---- The data
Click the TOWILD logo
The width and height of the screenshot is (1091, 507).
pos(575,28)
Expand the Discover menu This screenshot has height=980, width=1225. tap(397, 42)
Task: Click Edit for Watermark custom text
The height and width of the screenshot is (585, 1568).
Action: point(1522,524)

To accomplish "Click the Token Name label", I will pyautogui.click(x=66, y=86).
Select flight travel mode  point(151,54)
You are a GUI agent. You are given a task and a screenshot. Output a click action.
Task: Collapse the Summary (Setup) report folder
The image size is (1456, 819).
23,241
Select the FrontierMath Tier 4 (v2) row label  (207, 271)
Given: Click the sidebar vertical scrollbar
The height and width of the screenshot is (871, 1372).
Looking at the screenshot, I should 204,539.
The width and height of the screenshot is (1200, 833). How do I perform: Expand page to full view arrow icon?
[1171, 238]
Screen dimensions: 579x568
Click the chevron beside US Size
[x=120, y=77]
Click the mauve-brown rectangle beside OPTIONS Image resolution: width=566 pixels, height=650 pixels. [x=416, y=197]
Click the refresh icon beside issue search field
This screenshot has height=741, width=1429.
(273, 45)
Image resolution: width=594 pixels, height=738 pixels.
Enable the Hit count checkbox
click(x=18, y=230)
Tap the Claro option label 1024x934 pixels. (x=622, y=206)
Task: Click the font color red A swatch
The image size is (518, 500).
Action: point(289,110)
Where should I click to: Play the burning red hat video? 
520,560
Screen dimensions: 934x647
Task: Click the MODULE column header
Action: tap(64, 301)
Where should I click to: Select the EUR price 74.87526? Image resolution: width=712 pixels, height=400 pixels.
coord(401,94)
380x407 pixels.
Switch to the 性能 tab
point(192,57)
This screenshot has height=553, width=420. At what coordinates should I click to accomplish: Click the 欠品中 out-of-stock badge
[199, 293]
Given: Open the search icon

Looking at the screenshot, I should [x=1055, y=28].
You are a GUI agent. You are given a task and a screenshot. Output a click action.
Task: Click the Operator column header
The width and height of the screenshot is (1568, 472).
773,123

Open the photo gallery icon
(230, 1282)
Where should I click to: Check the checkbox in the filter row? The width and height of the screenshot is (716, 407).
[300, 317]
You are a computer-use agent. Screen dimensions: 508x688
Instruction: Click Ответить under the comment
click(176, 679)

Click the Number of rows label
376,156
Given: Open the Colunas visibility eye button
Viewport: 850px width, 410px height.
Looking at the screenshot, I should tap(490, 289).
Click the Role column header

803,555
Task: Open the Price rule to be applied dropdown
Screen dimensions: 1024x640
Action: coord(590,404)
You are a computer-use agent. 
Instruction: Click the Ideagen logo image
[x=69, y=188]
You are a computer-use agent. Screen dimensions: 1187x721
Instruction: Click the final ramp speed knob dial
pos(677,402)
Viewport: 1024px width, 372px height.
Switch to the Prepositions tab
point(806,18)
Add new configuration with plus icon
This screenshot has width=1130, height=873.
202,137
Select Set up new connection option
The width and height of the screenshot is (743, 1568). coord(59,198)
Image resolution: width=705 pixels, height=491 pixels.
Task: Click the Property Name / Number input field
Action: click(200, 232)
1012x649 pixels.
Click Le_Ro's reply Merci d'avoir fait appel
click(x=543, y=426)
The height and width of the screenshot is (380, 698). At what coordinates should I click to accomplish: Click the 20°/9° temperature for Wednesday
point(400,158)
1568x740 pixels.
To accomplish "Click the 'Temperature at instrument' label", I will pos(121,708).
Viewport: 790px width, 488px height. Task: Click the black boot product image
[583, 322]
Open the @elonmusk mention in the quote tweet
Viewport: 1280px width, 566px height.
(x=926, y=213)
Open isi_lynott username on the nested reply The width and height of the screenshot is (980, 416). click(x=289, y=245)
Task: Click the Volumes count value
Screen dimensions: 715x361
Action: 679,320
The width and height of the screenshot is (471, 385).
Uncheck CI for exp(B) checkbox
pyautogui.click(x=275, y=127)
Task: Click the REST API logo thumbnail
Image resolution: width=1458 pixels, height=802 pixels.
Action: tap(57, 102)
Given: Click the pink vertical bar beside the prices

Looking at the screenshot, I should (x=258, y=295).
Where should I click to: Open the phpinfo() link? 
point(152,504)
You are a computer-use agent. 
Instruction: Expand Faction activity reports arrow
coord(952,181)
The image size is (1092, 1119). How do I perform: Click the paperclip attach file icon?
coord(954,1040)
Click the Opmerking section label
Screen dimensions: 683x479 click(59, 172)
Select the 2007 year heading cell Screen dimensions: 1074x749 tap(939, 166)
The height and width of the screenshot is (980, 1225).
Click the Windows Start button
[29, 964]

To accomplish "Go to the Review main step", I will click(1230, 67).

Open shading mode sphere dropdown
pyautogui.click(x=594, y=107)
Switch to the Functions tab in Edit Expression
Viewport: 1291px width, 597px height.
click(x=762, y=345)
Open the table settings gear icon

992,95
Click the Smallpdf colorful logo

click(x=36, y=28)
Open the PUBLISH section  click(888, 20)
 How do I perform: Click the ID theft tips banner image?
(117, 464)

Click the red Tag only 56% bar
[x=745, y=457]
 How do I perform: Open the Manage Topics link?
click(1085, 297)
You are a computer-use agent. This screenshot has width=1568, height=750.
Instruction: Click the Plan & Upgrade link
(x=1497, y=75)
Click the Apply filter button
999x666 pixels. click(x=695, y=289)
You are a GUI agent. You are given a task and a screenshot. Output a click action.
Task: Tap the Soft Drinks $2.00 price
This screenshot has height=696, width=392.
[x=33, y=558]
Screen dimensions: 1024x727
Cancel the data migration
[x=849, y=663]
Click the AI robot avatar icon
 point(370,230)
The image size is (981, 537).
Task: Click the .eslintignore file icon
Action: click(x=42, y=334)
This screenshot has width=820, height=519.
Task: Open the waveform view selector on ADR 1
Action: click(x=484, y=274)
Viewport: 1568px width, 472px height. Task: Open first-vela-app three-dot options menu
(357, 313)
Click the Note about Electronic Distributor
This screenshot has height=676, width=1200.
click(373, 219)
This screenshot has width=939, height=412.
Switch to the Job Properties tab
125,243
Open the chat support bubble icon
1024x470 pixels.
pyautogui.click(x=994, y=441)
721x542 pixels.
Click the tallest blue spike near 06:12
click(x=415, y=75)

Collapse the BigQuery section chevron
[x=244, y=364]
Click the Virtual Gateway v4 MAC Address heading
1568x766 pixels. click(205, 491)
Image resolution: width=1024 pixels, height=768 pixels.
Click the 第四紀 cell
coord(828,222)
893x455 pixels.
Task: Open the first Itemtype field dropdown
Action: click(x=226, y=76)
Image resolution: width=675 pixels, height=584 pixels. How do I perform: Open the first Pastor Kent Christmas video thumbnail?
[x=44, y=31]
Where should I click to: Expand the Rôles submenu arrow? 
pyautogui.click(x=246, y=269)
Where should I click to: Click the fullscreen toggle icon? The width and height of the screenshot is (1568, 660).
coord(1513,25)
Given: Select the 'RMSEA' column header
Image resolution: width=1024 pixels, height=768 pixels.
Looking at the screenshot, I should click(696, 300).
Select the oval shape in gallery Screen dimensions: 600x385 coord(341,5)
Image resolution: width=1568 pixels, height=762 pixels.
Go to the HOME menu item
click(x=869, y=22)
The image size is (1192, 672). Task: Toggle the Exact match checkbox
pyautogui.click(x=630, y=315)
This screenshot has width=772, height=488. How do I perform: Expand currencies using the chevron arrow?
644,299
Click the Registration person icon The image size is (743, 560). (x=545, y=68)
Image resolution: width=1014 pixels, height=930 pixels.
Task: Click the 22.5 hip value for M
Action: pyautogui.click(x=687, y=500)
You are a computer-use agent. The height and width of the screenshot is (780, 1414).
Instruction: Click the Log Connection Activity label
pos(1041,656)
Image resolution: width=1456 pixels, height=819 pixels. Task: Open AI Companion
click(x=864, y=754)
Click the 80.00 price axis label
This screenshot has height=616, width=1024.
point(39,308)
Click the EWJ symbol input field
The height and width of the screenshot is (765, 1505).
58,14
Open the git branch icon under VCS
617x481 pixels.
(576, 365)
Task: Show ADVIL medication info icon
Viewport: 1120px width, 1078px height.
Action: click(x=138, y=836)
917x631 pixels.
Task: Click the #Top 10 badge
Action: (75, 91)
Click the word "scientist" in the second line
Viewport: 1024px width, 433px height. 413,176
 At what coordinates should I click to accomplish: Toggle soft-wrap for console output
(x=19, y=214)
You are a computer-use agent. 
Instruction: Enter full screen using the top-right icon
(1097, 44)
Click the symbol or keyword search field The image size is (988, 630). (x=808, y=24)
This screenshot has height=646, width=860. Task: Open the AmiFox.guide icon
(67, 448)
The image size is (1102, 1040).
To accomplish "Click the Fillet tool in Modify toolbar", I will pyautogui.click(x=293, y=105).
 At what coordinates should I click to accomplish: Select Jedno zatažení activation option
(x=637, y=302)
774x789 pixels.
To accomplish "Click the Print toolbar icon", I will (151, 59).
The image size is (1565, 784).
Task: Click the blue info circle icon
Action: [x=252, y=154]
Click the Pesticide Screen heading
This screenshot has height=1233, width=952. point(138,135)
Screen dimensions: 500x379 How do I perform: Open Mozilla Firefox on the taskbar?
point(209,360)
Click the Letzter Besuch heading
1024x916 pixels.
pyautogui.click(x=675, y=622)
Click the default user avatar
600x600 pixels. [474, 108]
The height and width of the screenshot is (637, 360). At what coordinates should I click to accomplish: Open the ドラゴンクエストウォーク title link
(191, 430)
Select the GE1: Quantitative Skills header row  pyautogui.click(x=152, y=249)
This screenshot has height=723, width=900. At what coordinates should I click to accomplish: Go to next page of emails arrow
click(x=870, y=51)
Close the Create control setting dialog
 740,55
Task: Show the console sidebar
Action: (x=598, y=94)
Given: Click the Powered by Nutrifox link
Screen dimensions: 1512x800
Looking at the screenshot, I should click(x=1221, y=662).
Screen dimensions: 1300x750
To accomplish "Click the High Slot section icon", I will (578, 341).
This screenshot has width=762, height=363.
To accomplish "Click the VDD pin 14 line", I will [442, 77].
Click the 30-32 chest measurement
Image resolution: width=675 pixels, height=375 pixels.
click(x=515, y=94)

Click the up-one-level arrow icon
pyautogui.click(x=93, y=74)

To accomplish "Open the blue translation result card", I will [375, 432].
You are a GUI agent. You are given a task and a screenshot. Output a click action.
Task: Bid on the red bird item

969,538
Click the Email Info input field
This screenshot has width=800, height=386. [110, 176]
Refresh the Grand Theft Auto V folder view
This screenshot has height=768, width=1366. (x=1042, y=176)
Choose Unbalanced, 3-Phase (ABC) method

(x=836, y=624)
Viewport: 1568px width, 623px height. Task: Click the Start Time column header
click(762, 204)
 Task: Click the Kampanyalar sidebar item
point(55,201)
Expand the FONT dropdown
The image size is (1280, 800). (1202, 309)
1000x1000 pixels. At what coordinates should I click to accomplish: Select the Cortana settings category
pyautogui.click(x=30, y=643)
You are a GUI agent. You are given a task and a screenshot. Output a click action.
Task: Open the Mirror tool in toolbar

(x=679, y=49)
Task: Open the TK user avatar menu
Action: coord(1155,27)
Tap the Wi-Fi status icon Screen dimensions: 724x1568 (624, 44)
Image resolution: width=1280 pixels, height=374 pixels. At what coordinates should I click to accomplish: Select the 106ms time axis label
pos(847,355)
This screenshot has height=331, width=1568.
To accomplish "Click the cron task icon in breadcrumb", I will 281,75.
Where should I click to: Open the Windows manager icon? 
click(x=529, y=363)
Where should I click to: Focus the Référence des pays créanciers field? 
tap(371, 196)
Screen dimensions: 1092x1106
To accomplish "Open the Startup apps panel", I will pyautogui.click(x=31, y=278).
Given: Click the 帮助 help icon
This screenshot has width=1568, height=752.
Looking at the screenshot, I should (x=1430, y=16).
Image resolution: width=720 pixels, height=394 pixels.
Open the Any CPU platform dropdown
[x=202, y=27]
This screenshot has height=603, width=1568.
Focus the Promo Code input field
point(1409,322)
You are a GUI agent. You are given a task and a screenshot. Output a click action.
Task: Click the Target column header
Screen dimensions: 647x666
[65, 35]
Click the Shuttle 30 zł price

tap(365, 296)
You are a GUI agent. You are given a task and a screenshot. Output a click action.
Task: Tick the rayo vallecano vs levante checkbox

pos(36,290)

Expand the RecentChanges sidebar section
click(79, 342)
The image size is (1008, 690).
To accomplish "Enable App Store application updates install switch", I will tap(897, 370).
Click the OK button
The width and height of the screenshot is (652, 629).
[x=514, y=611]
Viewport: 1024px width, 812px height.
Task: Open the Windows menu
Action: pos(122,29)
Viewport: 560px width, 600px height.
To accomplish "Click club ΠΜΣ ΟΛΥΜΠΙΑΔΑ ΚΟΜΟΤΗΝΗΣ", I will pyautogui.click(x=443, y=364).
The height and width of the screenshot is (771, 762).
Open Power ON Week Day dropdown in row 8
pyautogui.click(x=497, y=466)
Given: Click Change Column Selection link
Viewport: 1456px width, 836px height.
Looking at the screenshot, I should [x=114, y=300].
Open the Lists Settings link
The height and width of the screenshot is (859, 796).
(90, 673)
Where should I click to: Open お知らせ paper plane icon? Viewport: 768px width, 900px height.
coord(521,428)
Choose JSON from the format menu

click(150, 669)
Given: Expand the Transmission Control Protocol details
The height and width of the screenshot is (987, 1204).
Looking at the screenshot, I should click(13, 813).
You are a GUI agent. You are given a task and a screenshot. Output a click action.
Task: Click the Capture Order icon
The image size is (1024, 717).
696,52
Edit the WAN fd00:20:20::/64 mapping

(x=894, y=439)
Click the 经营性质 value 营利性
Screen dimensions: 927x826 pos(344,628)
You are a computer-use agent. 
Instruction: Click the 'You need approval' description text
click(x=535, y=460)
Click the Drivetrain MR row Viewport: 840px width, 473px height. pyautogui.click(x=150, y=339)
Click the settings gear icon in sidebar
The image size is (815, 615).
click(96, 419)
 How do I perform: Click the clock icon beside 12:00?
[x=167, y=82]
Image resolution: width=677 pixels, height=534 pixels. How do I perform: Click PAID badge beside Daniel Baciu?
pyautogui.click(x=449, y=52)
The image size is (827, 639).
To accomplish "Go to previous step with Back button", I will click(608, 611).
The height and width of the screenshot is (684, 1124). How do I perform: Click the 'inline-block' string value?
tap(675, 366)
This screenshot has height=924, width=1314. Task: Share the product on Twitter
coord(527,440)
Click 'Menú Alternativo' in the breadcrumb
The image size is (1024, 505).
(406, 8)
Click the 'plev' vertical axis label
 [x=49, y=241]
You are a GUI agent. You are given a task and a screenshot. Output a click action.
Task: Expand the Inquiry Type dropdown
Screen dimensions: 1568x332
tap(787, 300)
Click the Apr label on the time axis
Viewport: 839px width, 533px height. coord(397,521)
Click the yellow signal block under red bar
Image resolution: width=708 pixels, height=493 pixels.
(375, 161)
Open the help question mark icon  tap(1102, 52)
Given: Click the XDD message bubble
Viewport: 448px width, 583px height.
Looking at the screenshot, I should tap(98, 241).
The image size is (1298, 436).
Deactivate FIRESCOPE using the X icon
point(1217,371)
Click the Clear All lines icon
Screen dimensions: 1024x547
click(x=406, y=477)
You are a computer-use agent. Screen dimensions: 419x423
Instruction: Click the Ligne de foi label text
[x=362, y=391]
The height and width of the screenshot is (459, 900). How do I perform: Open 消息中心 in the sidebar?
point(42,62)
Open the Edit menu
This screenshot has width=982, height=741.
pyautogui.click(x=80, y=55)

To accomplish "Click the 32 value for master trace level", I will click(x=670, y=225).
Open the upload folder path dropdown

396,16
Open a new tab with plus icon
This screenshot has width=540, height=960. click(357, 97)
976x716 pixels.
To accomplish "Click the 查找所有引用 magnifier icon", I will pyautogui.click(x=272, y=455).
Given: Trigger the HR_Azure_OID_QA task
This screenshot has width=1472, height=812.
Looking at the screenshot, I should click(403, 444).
--------
▶ [About this exercise]: Set down precisely the lines above between the line holding "Click the default user avatar" and the line holding "Given: Click the Powered by Nutrifox link", inclusive, and nothing beyond them.

▶ [Reply to the task]:
Click the default user avatar
600x600 pixels. [474, 108]
The height and width of the screenshot is (637, 360). At what coordinates should I click to accomplish: Open the ドラゴンクエストウォーク title link
(191, 430)
Select the GE1: Quantitative Skills header row  pyautogui.click(x=152, y=249)
This screenshot has height=723, width=900. At what coordinates should I click to accomplish: Go to next page of emails arrow
click(x=870, y=51)
Close the Create control setting dialog
 740,55
Task: Show the console sidebar
Action: (x=598, y=94)
Given: Click the Powered by Nutrifox link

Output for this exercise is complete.